Data listing |
*** Block opens ***

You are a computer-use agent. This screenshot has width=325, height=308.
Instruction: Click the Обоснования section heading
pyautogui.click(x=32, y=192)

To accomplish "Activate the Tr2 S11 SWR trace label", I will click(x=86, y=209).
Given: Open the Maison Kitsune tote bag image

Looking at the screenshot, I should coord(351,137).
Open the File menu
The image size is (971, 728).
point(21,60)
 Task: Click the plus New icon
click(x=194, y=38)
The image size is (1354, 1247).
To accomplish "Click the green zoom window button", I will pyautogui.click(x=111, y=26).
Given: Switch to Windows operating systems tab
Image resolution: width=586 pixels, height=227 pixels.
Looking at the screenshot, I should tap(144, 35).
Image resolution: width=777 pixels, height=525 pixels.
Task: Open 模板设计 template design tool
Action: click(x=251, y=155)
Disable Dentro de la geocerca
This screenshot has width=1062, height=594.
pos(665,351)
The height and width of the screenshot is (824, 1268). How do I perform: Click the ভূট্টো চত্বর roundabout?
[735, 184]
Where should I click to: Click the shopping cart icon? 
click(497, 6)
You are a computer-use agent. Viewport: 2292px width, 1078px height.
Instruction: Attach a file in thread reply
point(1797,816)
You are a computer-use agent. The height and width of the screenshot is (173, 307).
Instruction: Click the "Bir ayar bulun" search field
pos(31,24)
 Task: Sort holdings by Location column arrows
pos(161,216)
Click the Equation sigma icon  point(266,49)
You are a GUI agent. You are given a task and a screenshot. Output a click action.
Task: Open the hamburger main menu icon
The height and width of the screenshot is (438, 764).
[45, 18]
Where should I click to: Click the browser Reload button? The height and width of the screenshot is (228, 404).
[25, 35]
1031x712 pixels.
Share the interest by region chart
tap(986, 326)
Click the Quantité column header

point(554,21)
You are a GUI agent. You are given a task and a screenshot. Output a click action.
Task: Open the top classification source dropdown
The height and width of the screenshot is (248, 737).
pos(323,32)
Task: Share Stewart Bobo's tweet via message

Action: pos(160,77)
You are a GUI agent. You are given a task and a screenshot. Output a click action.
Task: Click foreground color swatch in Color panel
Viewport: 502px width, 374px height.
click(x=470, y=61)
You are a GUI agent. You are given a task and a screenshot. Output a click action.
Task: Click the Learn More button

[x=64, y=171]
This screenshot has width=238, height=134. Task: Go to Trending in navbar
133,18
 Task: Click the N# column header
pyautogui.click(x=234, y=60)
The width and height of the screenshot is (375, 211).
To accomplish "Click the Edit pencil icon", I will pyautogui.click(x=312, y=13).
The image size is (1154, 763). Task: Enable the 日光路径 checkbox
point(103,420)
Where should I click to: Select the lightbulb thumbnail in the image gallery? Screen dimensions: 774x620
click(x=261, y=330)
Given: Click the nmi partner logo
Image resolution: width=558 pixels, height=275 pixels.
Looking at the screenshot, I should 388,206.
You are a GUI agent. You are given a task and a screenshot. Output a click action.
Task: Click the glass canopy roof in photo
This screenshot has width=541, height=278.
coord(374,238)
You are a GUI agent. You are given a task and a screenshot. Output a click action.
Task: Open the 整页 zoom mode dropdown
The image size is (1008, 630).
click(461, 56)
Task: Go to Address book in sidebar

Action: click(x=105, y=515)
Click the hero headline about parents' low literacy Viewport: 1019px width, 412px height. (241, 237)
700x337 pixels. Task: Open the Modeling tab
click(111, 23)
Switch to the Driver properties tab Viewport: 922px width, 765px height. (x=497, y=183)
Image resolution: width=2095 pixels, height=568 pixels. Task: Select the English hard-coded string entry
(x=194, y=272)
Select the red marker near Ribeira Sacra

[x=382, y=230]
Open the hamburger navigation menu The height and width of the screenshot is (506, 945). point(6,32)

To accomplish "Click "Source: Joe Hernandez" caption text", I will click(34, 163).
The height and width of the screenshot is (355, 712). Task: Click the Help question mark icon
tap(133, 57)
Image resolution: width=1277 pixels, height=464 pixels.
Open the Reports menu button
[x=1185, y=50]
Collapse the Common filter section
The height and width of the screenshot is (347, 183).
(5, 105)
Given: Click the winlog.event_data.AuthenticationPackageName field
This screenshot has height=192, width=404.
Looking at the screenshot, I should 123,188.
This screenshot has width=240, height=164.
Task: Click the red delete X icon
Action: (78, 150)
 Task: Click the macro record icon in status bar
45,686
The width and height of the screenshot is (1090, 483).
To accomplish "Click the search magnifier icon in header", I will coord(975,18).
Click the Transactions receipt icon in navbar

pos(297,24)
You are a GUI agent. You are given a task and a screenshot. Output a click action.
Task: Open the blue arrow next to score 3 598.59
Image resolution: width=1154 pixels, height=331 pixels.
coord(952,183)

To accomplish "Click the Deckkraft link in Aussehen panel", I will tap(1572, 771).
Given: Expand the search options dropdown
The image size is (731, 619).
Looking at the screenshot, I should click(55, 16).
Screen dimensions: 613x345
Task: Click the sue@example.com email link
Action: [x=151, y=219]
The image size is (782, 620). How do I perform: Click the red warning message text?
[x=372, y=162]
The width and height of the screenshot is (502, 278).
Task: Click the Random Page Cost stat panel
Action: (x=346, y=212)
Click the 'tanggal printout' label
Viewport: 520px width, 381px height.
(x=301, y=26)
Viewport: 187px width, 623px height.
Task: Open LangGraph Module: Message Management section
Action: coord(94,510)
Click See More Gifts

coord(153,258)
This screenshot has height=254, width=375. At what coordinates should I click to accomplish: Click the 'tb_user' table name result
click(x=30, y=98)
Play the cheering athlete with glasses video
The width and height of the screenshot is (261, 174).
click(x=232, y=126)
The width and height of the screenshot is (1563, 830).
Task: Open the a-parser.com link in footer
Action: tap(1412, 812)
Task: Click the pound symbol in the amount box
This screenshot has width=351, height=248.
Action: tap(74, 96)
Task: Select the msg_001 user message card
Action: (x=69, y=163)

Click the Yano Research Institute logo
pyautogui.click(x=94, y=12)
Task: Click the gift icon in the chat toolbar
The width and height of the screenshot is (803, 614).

*** Block closes ***

Nothing should be returned except the lines from the first line of the data above through the line with "Given: Switch to", each one exact.

Exercise output |
You are a computer-use agent. This screenshot has width=325, height=308.
Instruction: Click the Обоснования section heading
pyautogui.click(x=32, y=192)

To accomplish "Activate the Tr2 S11 SWR trace label", I will click(x=86, y=209).
Given: Open the Maison Kitsune tote bag image

Looking at the screenshot, I should coord(351,137).
Open the File menu
The image size is (971, 728).
point(21,60)
 Task: Click the plus New icon
click(x=194, y=38)
The image size is (1354, 1247).
To accomplish "Click the green zoom window button", I will pyautogui.click(x=111, y=26).
Given: Switch to Windows operating systems tab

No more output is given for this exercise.